Thanks for the response.

That's the thing, I was doing high reps with 315 on the squat, high rep overhead pressing 180ish, barbell rowing well over 200 lbs. Before.

And now lol.. *I swear* Please believe me,....I was squatting with 1 plate each side and barbell rowing 2 25 lbs plates... all last week.
 
Oh,

And yeah, I will take your advice about getting my waist measurements and tracking progress.

I just don't know if I'll keep dieting or not before I figure this out. Because, honestly.. I'll end up being very skinny fat if this keeps up.
 
You are probably dieting too much! You have lost 24 lb.s in 2-3 months, it sounds like you are crash dieting and your body's natural response was it should shed muscle and keep fat since it is starving.

Cutting fat without losing alot of muscle is tricky. From what I have read, it is better to cut diet only slightly, and lose the majority of weight through HIIT or tabata style aerobics. Supposedly, using exercise to burn calories saves more lean mass than just cutting calorie intake alone. Also when losing weight, you need to track your progress by lifting near your strength limit regularly, this way yopu force the body to retain more muscle, and if you get too weka you can adjust things along the way.

It sounds like you just cut calories heavily without thinking, and it is no wonder you lost so much muscle...
rock.gif
 
Yeah, you must have cut too hard. You can't do that if you are natural... also, I would avoid high repping while dieting. One high rep day won't be a big deal, but you want at least one day, preferrably two days each week where you deal with weights in the 5 rep range for all your compound lifts. High reps aren't very good for sparing muscle on a cut.
 
The LCD and TCD are both good ways to cut. But you need to add some cardio. Since your glycogen is pretty much staying low all the time, you probably shouldn't be doing something intense like HIIT though.
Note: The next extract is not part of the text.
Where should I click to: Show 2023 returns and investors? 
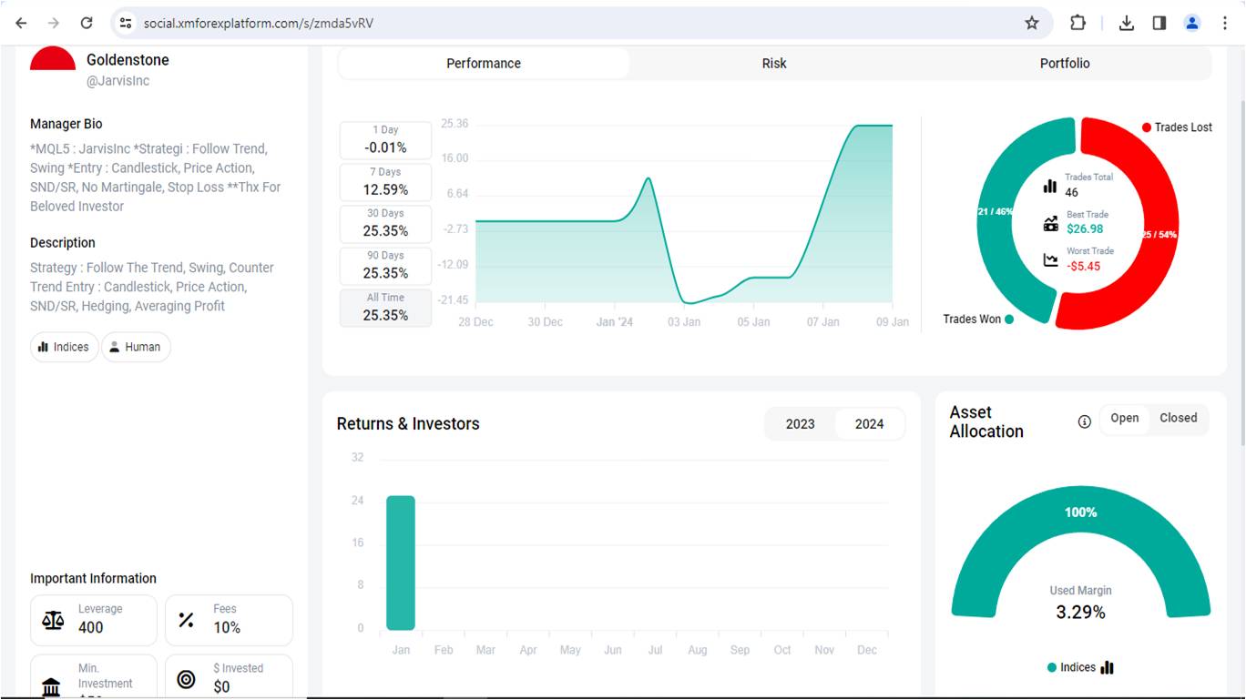tap(800, 423)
Just go out every morning and walk 30-45 minutes before breakfast.

Also, your macros may have been off.

For a LCD to work they need to be F-60%, P-35%, C-Just what you get from your green veggies. Lots of red meat and chicken wings with things like broccoli, kale, spinach, asparagus, brussels sprouts, lettuce, cabbage.

For a TCD to work right they need to be F-40%, P-40%, C-20% with your carbs before and after workouts only. Carb up days are actually carb up meals, done once a week or every other week.
 
Hi

Yeah I cut hard.. some days I was under 1000 cals.
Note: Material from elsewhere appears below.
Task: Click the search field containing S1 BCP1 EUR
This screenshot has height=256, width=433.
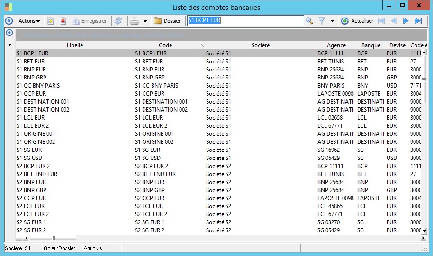Action: [245, 21]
I cycled calories though and wasn't under 1000 all the time, but I was always under 2000.

Well, Fact is, I want this gut gone, for my health. I knew I would lose muscle going at it this fast and hard. But figured I would just give er.

I can handle the fact that I have done this all wrong, and screwed up.

I just wanted to know if what happened was because I might have some hormone problems or thyroid.. blah blah..

I don't want to overreact and if this is because I cut too hard, and lifted too much... didn't do cardio etc I'll tweak and go back at it after I do some strength work and do some good clean eating for a couple weeks.

I was lifting full body multiple (3-5) times a week.. that might mean 1 exercise per body part low reps for a workout, or it might have been 10 sets of dips, 10 sets of squats and 10 sets of barbell rows for a workout. I was switching it up.

Vagrant, I was doing basically LCD.

Hmmm.. well thanks.

I figure i'll balance out my cals for now, eat clean, then in a couple weeks start some cardio for the first time in my life and do low volume heavy compounds. And keep it to slowww fat loss.

Thoughts?
 
What a mess! You cant downsize your cal-intake to under 1000 or even 2000 calorie (regarding your bodyweigth of 220 lbs.) without losing primarily muscle. This explains absolutely everthing. Im goin to cut in a month and intend to reduce cal. from my current intake of about 4000 (also 220 lbs bodyweigth) down to at least 2800 cals, if necessary. Patience is a crucial factor while cutting.
@Cardio: Im not sure if its a veritable advantage to utilize your reduced energy ressources for anything else than to keep your strenght and muscle by working out hard. I'd suspend Cardio. Just my opinion.